ASSIGNMENT = Pictures stay out; print the rest of the listing below exactly as it stands.

DATA TO PROCESS =
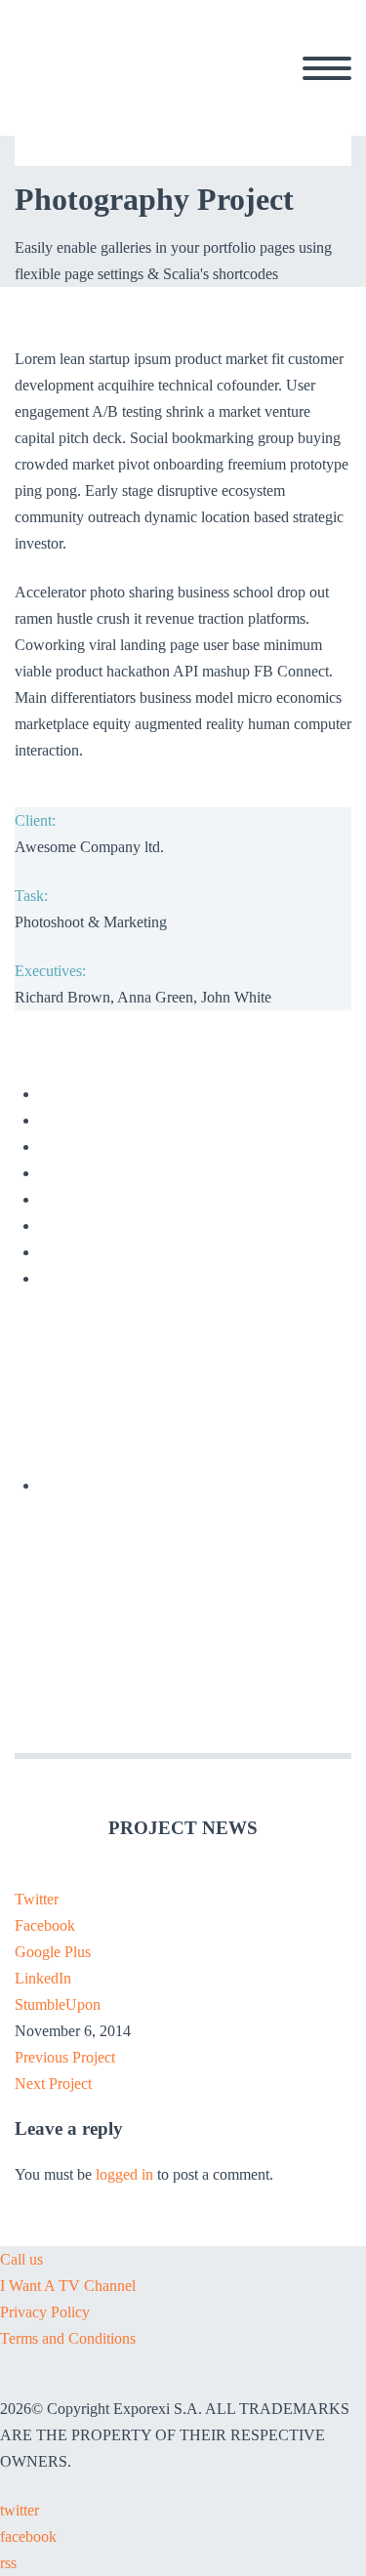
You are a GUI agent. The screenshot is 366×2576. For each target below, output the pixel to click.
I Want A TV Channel (68, 2285)
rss (8, 2563)
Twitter (37, 1899)
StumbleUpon (58, 2004)
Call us (21, 2259)
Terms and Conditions (68, 2338)
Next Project (53, 2083)
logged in (124, 2174)
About (217, 91)
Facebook (45, 1925)
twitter (19, 2510)
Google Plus (53, 1951)
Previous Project (65, 2057)
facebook (28, 2536)
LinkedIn (43, 1978)
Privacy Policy (45, 2312)
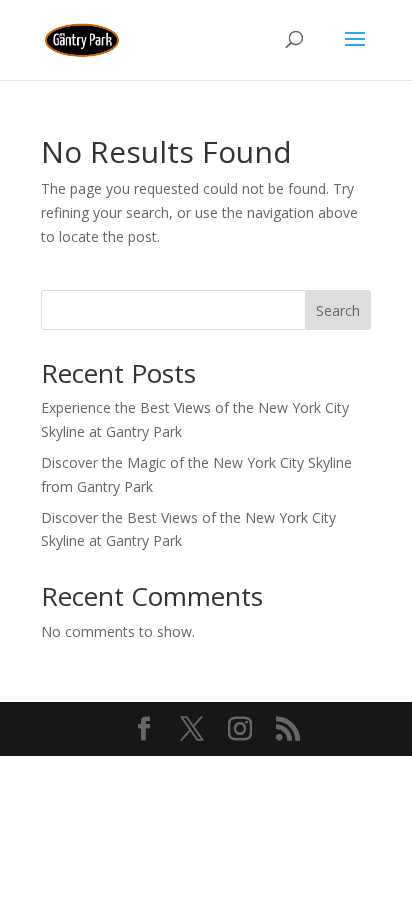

SOLUTION FOR THIS PROBLEM =
You are a GUI agent. The screenshot is 366×2576. For each target below, output the pixel to click.
I Want A TV Channel (68, 2285)
rss (8, 2563)
Twitter (37, 1899)
StumbleUpon (58, 2004)
Call us (21, 2259)
Terms and Conditions (68, 2338)
Next Project (53, 2083)
logged in (124, 2174)
About (217, 91)
Facebook (45, 1925)
twitter (19, 2510)
Google Plus (53, 1951)
Previous Project (65, 2057)
facebook (28, 2536)
LinkedIn (43, 1978)
Privacy Policy (45, 2312)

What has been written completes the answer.